Muhadjir Keliru Mengartikan Program Nawa Cita dalam Pendidikan Karakter

NUSANTARANEWS.CO – Menteri Pendidikan Muhadjir Effendy menjelaskan pendidikan karakter sesuai Nawa Cita bagi siswa pendidikan dasar hingga menengah. Muhadjir mengatakan, awalnya ide ini muncul saat dirinya mendapatkan tiga tugas dari Presiden Joko widodo (Jokowi). Tiga hal tersebut adalah pertama mempertajam pendidikan vokasi, mempercepat Kartu Indonesia Pintar (KIP) dan merealisasikan pendidikan karakter yang terkait dengan revolusi mental.

Yang kemudian Muhadjir menyimpulkan pemerataan di pendidikan lebih fokus ke KIP, ketenagakerjaan vokasi dan pendidikan karakter. Berangkat dari hal tersebutlah, Muhadjir lalu merumuskan pendidikan karakter berdasarkan Nawa Cita.

Ada dua hal yang mungkin dilakukan untuk mewujudkan pendidikan karakter ini. Pertama dengan mengubah kurikulum, yang menurutnya tidak mungkin dilakukan saat ini, atau kedua dengan menerapkan pendidikan karakter yang diberikan di sekolah.
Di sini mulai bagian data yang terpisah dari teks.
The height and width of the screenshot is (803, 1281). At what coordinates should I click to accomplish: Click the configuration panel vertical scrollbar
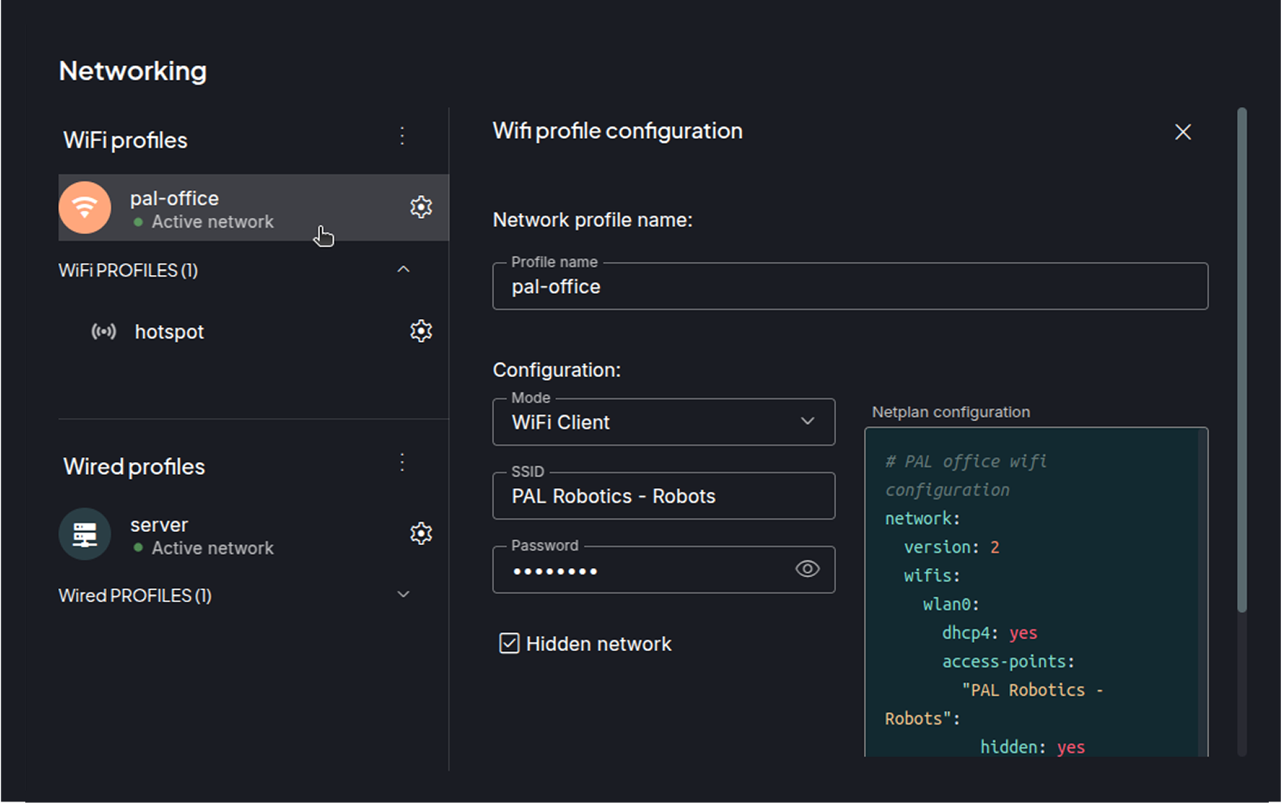click(x=1242, y=359)

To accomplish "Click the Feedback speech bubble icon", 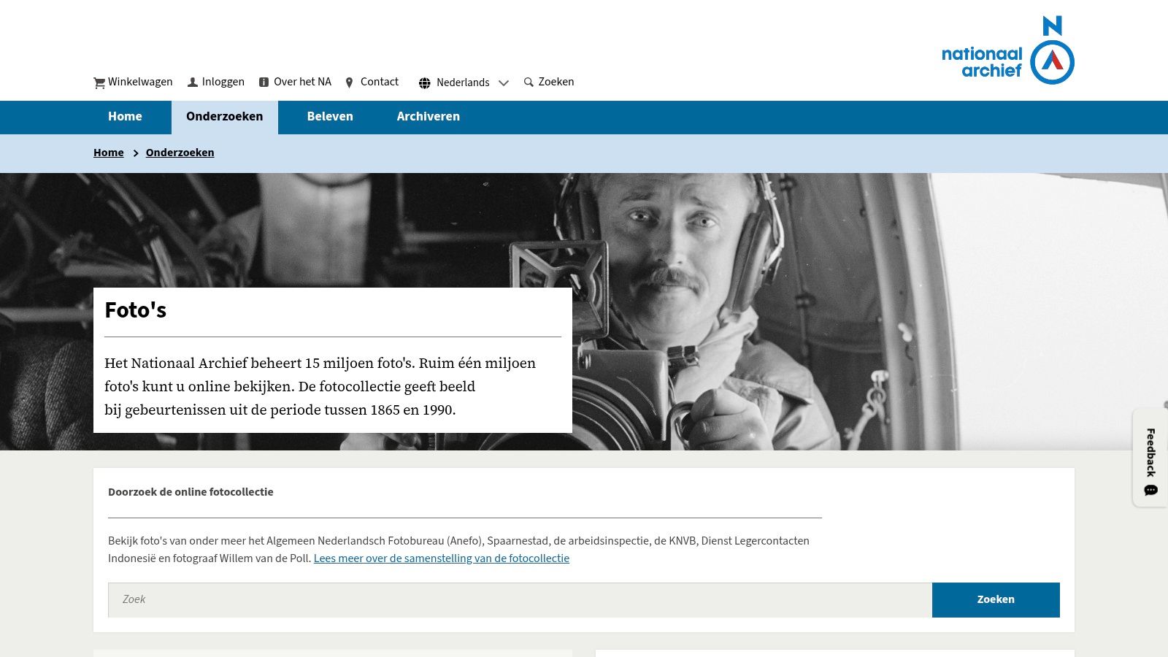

Pendidikan karakter tidak mungkin dimasukkan ke dalam pelajaran karena penanaman sikap bukan pengetahuan. Makanya harus ada penambahan ekstra di luar mata pelajaran. Jadi ada waktu anak di sekolah untuk mendapatkan aktivitas dalam rangka menanamkan karakter itu, salah satu caranya yakni dengan menerapkan ‘Full Day School‘.

Baca Juga:  Debat Ketiga, Cagub Luluk Sorot Krisis Lingkungan di Jawa Timur

Sekretaris Jenderal (Sekjen) Federasi Serikat Guru Indonesia, Retno Listiyanti menganggap bahwa Muhadjir justru keliru mengartikan program Nawa Cita dalam pendidikan karakter yang digembar-gemborkan oleh Presiden Joko Widodo (Jokowi) saat berkampanye pemilihan presiden (pilpres).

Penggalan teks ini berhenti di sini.